Maybe the start point is to remove the title of group!! That way we remove the idea of people entering into a particular closed gathering of people, which is what a group usually is. So rather than a group, could, or should, we start referring to the gathering of young people as a community? Community gives the impression of ownership by all and for all, where a group is usually something put on by some for the participation of others. Community also gives the value of shared lives and the giving of each other to the benefit of the whole community. So community is certainly a good place to start, and more can be explored around this in a short booklet on the resource page on this website called the P's and C's of Youth Work. But we do need to explore much more the reason why we feel it is important or necessary to add to our gathering of young people, or whether there is actually a better way forward.

Adding to a number only means an increase in numbers, and where there is an increase in numbers usually someone or some people will get missed or left out, simply due to a large number of people being there. It becomes a difficulty to enable depth or growth in terms of discipleship, and it ignores largely what God is doing in individuals that are there. So, there is a need to move away from the language of adding to the gathering of young people.

This is not to say that we don't want other young people to become disciples - of course we do, but there has to be a better way, surely. And there has to be a way, surely, that does not just assume that by gathering young people in one place, they are safe,  will learn best there, or even be able to go and make a difference where they live. So surely the better way, rather than adding, is to multiply?

The multiplication of gathered communities of young people will make it easier for young people to access something near to them, whether geographically or in terms of relationships.  It also gives more scope for  neighbourhoods to be transformed as young people begin to gather in the  same communities where they live and go to school.
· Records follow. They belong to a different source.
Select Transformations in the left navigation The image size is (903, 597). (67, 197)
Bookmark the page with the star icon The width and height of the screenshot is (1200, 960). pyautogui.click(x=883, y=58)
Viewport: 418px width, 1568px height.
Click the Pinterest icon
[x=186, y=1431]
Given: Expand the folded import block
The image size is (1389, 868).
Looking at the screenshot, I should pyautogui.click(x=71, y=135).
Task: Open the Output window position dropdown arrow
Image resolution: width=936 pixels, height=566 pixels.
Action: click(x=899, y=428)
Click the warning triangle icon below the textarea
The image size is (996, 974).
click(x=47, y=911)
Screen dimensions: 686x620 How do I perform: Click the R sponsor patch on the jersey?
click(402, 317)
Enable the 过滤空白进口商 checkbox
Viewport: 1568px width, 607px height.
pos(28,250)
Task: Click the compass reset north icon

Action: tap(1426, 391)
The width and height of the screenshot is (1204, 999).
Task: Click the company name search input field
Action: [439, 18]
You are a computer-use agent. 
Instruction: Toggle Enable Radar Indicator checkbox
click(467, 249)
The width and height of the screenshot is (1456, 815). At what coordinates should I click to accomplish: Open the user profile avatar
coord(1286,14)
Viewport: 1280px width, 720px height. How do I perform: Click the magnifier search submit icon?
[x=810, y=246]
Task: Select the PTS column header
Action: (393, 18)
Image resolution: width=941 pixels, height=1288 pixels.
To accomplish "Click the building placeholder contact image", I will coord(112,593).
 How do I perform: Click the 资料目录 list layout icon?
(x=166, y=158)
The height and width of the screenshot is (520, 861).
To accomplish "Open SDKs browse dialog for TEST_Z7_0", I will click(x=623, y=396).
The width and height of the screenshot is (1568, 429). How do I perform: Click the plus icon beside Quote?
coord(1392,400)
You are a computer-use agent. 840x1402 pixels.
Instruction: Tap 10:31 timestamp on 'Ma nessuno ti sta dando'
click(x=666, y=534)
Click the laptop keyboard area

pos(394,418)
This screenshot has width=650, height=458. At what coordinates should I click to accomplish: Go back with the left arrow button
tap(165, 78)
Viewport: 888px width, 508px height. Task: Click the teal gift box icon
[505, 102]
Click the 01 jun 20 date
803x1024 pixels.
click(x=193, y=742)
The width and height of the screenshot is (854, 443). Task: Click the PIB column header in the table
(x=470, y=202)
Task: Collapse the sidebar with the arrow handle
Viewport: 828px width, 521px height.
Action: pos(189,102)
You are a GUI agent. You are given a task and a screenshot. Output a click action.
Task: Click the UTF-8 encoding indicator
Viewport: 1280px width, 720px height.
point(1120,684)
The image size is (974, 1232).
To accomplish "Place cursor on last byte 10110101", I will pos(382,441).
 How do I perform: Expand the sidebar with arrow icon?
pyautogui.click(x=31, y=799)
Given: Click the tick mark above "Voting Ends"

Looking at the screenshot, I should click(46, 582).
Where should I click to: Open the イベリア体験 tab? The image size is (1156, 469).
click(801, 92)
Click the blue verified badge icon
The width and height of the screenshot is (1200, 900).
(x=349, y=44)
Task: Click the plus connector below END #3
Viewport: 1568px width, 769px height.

In turn, young people are then able to really be part of their communities  as growing disciples, seeing a difference made in their local context.

Multiplication shows movement, and the kingdom of God is a movement, surely. Movement shows that the kingdom of God doesn't just exist or happen in one particular place or in one particular area; it is everywhere - a movement in individual and community lives, and everyone is invited into it.

So if we are serious about seeing young people growing into all that God has for them, we need to change our language and stop talking about adding to youth groups. We need to look to the movement of multiplying youth communities. This way, we will also see the release and development of more leaders and remove a centralised formula of leadership.

Wouldn't it be amazing to see more people being released as leaders, taking part in all that God is doing and feeling that sense of call and release? Not only that, but by seeing the multiplication of communities, we are giving away what we have and removing ourselves from the centre, giving space for God in God's rightful place. What a vision it is to give away leadership, seeing others grow in that and multiplying communities of young people who are able to reach out to others and see them encounter the living God.

This vision is very much at the heart of HYMN, Harrogate Youth Mission Network, where we are seeking to release leaders and see the multiplication of communities of young disciples impacting their culture, their community, and seeing the kingdom of God transforming all around them. It means we have to move away from the usual, the predictable, the what always has been, and explore the new - the what could be, and take that risk in releasing others and believing for the multiplication of impact.

Will you share our prayers and vision to see this happen?